Man weiß es längst, selbst unter Linken: Das Vertrauen in die Politik ist nach Jahren des Reformstaus und durch zunehmende soziale Ungerechtigkeiten erschöpft. Es muß etwas geschehen, und da sind vor allem die Intellektuellen gefragt, z.B. Christoph Hein, Mitherausgeber der Wochenzeitung Freitag. Beim Treffen der SPD-Spitze mit intellektuellen Sympathisanten der Partei hat er sich dazu seine Gedanken gemacht, die auch im Freitag zu lesen sind.

"Hitler gelang es, in den ersten fünf Jahren seiner Herrschaft bei einem großen Teil der Bevölkerung - und nicht nur in Deutschland - Anerkennung und Respekt zu erwerben", so charakterisiert Hein das Gegenmodell zur derzeitigen Vertrauenskrise der Politik. Dafür seien zwei Leistungen der Nazis entscheidend gewesen. Erstens: "Hitler gelang es, durch ein radikales Arbeitsbeschaffungsprogramm die hohe Arbeitslosigkeit in Deutschland zu beseitigen." Und zweitens: "Hitler beseitigte alle Beschränkungen, die der Pariser Friedensvertrag Deutschland auferlegt hatte."

Zukunftsträchtig am nationalsozialistischen "Arbeitsbeschaffungsprogramm" war tatsächlich zweierlei. Zum einen, daß es auf der Grundlage einer forcierten Rüstungskonjunktur durchgeführt wurde, die unmittelbar zur Vorbereitung des deutschen Vernichtungskrieges entfesselt worden war. Zum anderen, daß es durch eine Rückkehr zur absoluten Mehrwertproduktion, also durch die radikale Ausbeutung der Ware Arbeitskraft, in Schwung gebracht wurde. Daß damit der Ausschluß von Juden und anderer "Nichtarier" aus der Ökonomie einherging, scheint Hein genausowenig zu stören wie seine sozialdemokratischen Zuhörer.

Der zweite Teil der Würdigung sollte denen sowieso bekannt vorgekommen sein, sofern sie sich etwas mit ihrer Parteigeschichte auskennen. Immerhin war es Otto Braun, letzter sozialdemokratischer Ministerpräsident Preußens, der auf die Frage nach den Ursachen des Nationalsozialismus die knappe Antwort gab: "Versailles und Moskau". In der Weimarer Republik und noch lange danach war man sich bis weit in sozialdemokratische Kreise mit Hein einig, daß der Vertrag ein Diktat sei und deshalb "schädlich und demütigend". Inzwischen hat selbst die notorisch konservative Geschichtswissenschaft zugeben müssen, daß die Folgen von Versailles keineswegs so katastrophal für die deutsche Wirtschaft waren und die SPD sehr viel mehr Schaden angerichtet hat, indem sie in die Hetze gegen den Friedensvertrag teilweise miteinstimmte.
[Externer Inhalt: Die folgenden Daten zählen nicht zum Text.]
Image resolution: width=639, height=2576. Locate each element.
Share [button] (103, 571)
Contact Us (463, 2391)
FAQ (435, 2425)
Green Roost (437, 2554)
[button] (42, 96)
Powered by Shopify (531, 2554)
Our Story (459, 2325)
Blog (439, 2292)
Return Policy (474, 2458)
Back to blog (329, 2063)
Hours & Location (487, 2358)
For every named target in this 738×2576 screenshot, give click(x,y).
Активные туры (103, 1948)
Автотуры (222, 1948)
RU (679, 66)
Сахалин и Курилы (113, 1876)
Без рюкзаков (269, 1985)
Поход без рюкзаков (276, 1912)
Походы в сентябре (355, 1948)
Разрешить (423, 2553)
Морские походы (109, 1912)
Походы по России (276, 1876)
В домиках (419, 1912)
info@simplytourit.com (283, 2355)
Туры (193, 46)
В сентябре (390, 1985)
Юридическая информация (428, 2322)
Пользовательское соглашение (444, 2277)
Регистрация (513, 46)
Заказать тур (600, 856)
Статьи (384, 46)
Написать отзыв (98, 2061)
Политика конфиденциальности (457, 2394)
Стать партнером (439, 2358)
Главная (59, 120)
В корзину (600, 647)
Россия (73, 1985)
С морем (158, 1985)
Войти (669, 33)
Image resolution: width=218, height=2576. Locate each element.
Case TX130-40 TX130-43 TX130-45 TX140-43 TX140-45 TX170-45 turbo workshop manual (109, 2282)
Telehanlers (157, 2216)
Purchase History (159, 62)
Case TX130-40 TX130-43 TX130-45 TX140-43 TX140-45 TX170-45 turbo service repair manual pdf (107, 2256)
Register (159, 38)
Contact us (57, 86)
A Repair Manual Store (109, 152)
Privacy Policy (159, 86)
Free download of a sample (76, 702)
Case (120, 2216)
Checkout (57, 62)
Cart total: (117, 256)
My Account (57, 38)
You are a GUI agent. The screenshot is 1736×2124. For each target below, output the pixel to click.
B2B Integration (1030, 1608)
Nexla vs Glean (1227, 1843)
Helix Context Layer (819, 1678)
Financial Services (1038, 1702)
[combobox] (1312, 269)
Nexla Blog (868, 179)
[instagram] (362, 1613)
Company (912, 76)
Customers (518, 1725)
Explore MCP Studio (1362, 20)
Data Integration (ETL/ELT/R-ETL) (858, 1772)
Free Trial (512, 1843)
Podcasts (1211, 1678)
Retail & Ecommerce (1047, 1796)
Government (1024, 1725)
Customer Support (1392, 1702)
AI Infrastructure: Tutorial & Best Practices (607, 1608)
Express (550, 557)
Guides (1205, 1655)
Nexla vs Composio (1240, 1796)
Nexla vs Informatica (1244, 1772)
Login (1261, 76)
Hein sucht in seinen "Bemerkungen" nicht nur gute Argumente für die Nazis von damals, sondern auch für die von heute. "Viele, die in meinem Land rechtsradikal wählen werden, sind - nach meinen Erfahrungen - nicht fremdenfeindlich und auch nicht, noch nicht, rechtsradikal. Es sind unsere Mitbürger und unsere Kinder, die in unserer Gesellschaft keine Chance haben, die nicht gebraucht werden." So haben die alten und die neuen Nazis wenigstens eines gemeinsam: die Unschuld.

Damit erklärt sich schließlich der Titel des Vortrages: "Der 12. Geschworene". In dem Film "Die zwölf Geschworenen" von Sidney Lumet schafft es der zwölfte schließlich, seine Kollegen zur Unschuldsvermutung und damit zum Freispruch umzustimmen. Hein erkennt auf nicht schuldig - für die rassistischen DVU-Wähler und für das nationalsozialistische Deutschland. Das macht ihn als Intellektuellen interessant für die Politik. Wenn in Deutschland Intellektuelle Politik machen wollen, müssen sie sich blöd stellen - und die Deutschen exkulpieren.